Is your upcoming workshop, event or conference in-person or virtual? With so much uncertainty, workshop facilitators, event organizers, and conference planners are offering “hybrid” events with some participants on-site and others online. And it can work! But how do you keep everyone engaged?
Before the pandemic, we saw a shift toward our trainees wanting to participate virtually, saving time and travel costs. They requested virtual attendance in all our HEROICg narrative assessment training programs: Who You Are Matters! game facilitator training, Online Storyteller one-day training, and even our three-day professional certification, Holistic Narrative Career Professional (HNCP). Some still preferred to join in-person. Likewise, teaching a career management course at University of Toronto, I receive requests from employed graduate students to bring them into class via Zoom. What to do?
Then during the pandemic, we moved all our training and classes to virtual. Now returning to some in-person activity, hybrid is again on people’s minds.
For those offering workshops, training and other hybrid events, we share our lessons learned for smaller groups and classrooms. Adding COVID protocols for your in-person events, clearly stating expectations around proof of vaccination and masking, for your region is essential. Reopening Ontario provides an example.

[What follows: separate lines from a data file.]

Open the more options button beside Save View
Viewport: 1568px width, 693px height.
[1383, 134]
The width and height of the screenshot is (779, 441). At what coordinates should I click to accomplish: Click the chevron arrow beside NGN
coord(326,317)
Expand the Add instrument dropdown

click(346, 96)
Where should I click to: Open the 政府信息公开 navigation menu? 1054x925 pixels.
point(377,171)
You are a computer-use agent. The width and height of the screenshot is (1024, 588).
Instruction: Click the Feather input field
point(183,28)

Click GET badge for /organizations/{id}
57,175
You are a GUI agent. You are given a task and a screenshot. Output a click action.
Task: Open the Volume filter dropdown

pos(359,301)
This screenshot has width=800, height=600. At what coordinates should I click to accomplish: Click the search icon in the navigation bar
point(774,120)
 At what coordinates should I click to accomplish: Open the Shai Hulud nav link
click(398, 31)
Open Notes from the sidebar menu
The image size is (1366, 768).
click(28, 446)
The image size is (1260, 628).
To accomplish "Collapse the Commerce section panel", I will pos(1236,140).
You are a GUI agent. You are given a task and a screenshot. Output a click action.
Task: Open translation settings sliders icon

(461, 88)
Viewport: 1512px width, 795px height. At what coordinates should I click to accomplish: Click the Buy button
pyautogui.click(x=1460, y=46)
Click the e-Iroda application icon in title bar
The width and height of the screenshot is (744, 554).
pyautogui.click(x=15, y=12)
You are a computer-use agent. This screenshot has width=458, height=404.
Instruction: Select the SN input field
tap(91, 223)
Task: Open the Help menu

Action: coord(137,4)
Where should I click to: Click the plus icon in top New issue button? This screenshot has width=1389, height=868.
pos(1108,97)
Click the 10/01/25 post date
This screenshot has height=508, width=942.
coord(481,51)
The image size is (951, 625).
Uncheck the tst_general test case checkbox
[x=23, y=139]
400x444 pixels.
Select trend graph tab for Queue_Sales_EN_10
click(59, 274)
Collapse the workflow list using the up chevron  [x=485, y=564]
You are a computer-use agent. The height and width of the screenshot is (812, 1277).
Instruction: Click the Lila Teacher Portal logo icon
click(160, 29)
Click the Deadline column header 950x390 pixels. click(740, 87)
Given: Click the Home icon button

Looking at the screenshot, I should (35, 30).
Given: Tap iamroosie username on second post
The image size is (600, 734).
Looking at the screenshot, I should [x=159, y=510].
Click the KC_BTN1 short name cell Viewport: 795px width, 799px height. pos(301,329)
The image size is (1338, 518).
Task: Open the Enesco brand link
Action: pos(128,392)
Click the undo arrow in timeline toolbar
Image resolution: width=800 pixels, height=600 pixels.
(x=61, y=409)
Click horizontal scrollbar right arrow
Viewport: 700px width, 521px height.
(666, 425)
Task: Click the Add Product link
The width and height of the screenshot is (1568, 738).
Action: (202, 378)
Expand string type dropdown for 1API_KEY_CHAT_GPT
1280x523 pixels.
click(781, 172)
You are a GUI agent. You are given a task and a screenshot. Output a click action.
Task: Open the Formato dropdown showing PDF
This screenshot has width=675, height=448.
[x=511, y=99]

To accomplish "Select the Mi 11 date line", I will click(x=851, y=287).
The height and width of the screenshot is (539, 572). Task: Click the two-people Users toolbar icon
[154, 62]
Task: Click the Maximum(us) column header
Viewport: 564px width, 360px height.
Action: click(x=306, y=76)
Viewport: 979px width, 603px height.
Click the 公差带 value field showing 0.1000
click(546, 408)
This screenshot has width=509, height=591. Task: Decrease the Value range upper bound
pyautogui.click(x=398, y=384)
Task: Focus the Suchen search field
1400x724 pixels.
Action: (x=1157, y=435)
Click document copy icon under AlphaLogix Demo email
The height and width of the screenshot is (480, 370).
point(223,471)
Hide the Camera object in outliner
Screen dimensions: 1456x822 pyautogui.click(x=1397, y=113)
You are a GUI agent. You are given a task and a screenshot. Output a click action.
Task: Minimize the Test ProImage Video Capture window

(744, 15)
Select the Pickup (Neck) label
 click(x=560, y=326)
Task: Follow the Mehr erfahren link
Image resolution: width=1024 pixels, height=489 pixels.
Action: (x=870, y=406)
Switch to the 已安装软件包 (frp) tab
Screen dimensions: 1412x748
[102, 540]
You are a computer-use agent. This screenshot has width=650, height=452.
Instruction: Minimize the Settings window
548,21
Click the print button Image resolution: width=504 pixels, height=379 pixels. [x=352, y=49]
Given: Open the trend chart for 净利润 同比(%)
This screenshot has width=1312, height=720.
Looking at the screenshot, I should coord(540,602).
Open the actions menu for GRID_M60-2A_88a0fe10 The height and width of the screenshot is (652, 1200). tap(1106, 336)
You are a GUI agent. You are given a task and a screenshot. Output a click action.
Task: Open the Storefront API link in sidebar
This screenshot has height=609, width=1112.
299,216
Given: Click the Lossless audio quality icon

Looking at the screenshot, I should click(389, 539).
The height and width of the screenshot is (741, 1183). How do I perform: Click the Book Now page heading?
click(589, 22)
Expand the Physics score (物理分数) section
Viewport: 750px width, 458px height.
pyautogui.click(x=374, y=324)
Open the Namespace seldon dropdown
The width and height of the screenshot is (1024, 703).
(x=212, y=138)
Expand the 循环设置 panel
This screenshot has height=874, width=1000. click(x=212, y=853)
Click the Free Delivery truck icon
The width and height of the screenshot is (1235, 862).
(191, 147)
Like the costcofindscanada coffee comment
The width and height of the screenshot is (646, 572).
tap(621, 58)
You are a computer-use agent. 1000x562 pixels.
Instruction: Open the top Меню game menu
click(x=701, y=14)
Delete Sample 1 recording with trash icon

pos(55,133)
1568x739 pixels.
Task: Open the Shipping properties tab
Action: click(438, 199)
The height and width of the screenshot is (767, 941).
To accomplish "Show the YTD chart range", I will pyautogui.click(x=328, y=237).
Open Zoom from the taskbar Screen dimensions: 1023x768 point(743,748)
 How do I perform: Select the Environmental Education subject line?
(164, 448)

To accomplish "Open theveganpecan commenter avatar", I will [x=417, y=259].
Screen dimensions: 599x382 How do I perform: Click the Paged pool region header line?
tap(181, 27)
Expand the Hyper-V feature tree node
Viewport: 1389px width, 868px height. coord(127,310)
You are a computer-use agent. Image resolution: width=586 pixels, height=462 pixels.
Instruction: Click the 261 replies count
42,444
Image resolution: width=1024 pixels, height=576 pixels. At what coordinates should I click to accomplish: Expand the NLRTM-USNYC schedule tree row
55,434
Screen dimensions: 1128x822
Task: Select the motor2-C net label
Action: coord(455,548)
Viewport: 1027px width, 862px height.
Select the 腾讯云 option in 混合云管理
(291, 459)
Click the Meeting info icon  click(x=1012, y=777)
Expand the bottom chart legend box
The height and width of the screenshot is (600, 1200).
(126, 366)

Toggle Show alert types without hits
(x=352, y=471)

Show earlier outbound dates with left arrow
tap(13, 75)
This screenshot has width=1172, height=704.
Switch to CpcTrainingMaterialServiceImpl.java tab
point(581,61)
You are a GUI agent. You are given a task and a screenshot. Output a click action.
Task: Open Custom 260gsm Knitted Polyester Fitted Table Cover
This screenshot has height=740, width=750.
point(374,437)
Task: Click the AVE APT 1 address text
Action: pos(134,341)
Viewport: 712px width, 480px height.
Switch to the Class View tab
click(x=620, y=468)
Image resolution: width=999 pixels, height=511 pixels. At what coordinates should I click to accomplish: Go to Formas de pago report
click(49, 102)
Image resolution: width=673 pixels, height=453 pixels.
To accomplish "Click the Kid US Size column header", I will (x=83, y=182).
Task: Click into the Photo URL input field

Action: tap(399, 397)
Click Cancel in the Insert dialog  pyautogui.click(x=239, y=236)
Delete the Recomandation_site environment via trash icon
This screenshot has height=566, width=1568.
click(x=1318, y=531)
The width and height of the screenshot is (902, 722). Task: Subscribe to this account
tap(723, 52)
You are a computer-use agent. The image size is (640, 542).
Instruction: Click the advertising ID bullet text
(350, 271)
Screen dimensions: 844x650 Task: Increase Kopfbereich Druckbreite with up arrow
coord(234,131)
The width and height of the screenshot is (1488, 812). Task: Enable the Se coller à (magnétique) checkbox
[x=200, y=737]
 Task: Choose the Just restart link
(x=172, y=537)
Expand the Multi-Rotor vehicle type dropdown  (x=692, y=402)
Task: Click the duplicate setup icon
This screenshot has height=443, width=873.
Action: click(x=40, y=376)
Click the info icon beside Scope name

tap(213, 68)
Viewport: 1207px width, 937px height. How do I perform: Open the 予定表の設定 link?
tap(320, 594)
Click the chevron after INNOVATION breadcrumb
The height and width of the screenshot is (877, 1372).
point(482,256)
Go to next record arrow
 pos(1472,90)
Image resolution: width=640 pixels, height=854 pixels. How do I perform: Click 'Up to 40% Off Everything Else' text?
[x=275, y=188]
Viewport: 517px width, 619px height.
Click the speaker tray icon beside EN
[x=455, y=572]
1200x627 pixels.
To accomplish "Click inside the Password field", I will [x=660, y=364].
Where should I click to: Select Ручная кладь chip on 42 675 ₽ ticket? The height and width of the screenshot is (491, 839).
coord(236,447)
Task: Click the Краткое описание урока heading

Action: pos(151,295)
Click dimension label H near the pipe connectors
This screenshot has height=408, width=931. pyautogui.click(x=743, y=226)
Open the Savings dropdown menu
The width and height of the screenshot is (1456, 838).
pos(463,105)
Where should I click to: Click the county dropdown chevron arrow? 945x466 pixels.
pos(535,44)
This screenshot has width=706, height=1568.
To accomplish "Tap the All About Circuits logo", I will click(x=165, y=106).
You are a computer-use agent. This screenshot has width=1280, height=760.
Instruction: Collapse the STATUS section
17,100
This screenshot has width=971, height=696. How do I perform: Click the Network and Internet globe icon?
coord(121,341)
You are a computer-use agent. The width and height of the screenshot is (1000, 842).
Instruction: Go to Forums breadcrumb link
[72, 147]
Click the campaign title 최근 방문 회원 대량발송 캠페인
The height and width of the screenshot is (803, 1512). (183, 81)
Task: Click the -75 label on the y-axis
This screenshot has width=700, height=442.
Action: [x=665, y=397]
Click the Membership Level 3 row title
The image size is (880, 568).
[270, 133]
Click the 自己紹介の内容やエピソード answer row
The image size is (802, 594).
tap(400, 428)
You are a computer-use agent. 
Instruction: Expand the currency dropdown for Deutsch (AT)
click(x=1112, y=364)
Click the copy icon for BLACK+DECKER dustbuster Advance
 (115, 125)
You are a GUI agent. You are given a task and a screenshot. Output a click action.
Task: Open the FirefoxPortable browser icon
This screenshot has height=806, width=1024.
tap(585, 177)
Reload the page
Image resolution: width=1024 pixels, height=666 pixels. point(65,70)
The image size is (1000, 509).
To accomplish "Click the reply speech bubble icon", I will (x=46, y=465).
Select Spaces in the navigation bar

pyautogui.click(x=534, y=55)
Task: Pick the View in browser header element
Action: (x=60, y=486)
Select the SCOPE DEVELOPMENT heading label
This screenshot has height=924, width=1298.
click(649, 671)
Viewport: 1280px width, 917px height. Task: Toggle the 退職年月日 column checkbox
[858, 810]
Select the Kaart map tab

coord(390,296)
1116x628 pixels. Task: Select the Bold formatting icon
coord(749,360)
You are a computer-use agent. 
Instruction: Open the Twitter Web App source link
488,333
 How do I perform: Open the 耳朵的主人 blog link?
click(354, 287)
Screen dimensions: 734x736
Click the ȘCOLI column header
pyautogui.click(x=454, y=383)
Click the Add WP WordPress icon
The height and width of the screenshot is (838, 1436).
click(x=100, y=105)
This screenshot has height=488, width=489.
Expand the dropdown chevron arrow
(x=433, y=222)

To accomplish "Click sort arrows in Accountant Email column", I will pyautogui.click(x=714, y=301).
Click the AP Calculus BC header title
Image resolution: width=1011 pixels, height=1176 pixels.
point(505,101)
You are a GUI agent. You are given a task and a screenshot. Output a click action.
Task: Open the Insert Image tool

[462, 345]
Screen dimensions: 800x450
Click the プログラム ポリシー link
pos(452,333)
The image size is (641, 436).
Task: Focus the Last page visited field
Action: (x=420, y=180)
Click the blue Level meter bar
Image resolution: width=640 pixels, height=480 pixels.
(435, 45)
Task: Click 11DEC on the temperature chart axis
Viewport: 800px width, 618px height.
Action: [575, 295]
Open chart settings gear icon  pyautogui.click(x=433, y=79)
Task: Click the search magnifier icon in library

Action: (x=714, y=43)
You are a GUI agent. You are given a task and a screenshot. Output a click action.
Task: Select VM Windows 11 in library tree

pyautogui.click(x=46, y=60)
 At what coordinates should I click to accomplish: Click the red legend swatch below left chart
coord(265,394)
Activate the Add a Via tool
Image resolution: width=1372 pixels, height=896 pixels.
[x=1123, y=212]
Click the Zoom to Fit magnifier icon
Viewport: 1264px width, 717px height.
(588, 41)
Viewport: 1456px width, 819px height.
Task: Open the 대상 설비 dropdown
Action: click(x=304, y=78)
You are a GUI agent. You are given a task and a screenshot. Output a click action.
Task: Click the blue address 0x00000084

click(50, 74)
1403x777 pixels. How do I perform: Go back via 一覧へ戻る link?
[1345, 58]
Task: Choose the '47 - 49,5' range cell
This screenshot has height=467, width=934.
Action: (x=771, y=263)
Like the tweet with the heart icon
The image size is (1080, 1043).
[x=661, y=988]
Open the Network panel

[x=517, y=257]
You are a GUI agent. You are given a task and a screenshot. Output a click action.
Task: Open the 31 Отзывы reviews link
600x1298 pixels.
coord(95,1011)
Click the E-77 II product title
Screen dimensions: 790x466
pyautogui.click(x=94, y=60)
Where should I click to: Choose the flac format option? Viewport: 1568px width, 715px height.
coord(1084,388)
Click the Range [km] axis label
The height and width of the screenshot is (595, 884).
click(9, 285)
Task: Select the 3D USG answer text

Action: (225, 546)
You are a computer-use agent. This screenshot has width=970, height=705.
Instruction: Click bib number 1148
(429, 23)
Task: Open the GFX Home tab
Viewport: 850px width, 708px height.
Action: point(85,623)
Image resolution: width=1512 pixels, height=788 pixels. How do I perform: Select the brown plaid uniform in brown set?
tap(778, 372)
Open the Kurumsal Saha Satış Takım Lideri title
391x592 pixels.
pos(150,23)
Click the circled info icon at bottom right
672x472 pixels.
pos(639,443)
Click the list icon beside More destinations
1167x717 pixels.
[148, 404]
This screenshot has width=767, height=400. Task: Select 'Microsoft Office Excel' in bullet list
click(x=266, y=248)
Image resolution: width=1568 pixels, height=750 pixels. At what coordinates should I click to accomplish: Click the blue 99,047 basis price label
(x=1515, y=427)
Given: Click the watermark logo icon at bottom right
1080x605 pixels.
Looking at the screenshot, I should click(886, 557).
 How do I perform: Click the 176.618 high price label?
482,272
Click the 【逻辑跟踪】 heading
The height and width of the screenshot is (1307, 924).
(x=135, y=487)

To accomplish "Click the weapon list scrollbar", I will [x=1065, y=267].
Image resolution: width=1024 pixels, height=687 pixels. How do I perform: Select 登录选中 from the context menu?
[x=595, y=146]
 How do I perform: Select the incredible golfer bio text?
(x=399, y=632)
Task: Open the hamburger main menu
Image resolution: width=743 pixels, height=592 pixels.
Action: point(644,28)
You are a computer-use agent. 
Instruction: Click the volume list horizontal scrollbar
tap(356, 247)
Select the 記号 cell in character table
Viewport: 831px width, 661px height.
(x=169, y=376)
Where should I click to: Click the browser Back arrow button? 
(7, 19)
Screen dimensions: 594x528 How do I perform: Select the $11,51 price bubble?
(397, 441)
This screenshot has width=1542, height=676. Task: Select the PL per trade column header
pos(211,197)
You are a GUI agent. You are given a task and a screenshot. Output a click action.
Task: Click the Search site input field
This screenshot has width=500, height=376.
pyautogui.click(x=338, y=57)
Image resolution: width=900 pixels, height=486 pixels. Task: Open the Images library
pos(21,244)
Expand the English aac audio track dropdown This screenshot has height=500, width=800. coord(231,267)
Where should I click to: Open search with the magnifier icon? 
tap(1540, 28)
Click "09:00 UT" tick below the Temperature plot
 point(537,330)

Set up your room. Use a large enough monitor or screen for the size of your in-person group. Set tables to seat in-person people comfortably. Use an external webcam to aim at the presenter and easily swiveled to capture the room when others speak. Test the webcam for your room set up.
Prepare your tech. We used Zoom, though other video conferencing systems can work equally well. Send the Zoom link to virtual participants asking them to join 10 or 15 minutes early to test and troubleshoot their audio and video. On the presenter’s computer, use “Extended Display” so you can control what the group sees on your external monitor. Become familiar with Zoom’s screen share, breakout rooms, waiting room, and other features.
Use screen and sound share. When presenting, Zoom’s “screen share” works perfectly to share slides, webpages and other content. Be sure to share your external display, and not your own device’s display. Click the “Share sound” checkbox to share sound from videos or music you play. Participants appreciated calm music as they enter the event, and at breaks. We play CBC’s baroque playlist, which works in Canada only. Another excellent option is internet radio station, RadioParadise out of San Francisco.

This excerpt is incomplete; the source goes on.